[[ Data records, beginning ]]
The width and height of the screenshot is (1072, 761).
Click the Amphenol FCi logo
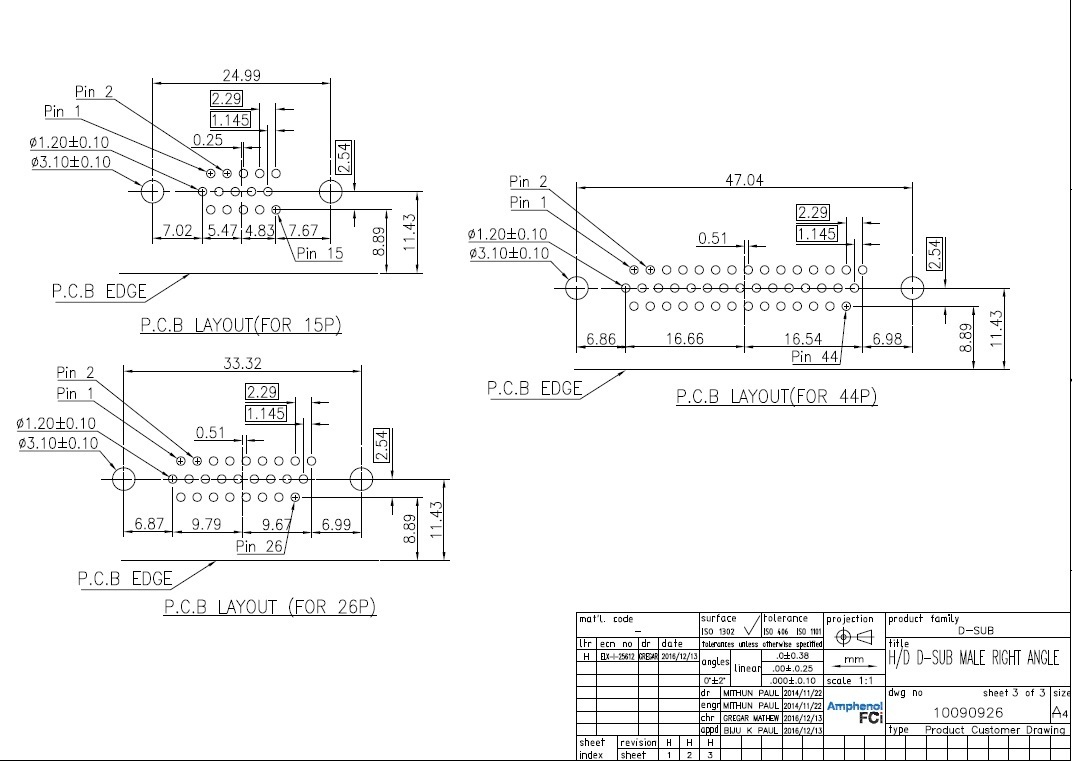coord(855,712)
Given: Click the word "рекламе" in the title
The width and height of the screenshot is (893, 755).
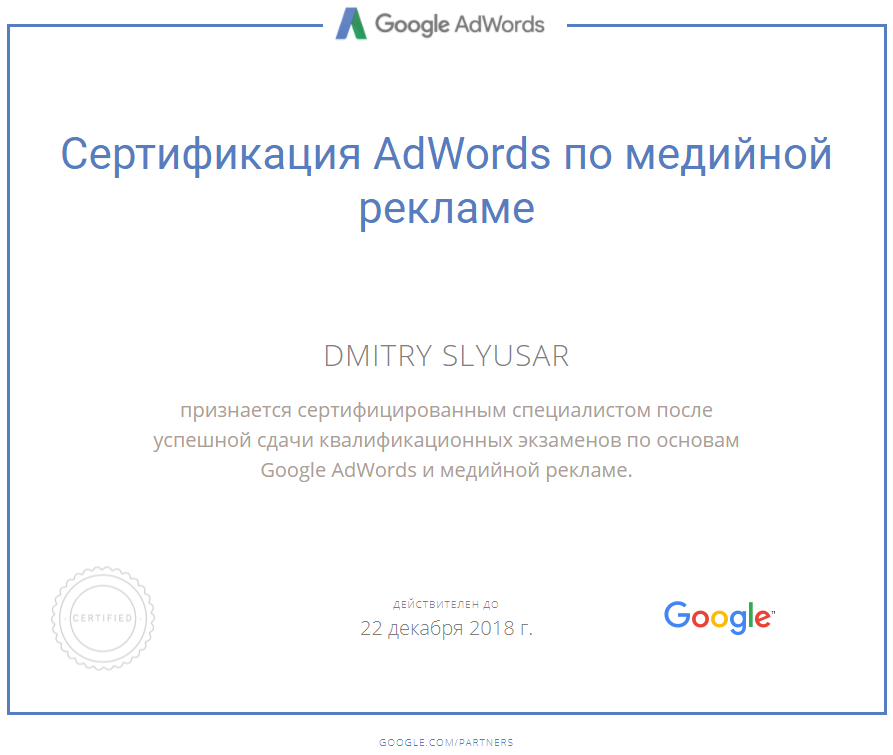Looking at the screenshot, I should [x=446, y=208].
[[ Data records, end ]]
[[ Data records, beginning ]]
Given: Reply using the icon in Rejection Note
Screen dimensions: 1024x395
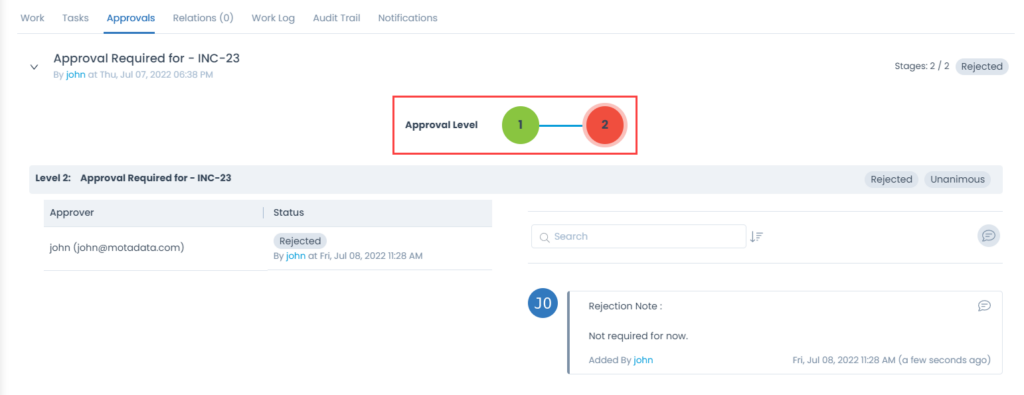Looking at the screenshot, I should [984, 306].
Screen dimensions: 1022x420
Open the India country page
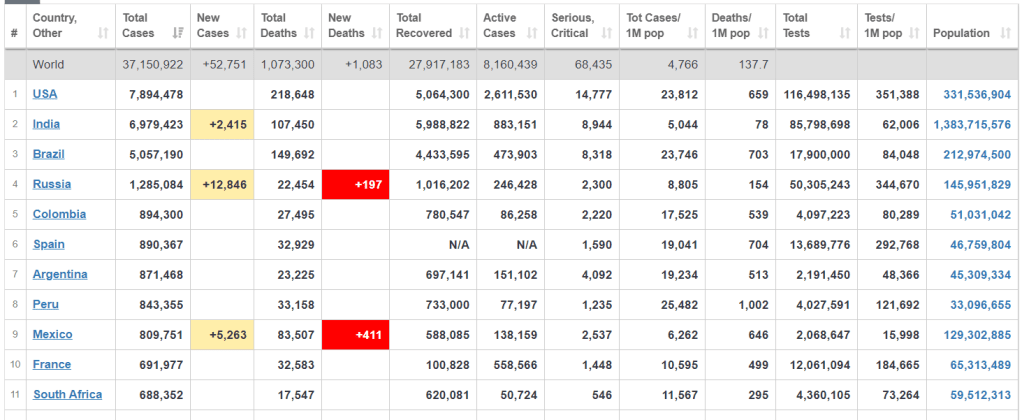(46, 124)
[[ Data records, end ]]
> _Task details_
Your response should contain each line of the listing in which the word "Given" occurs.

> _Answer section_
Given: Click the word "рекламе" in the title
Given: Reply using the icon in Rejection Note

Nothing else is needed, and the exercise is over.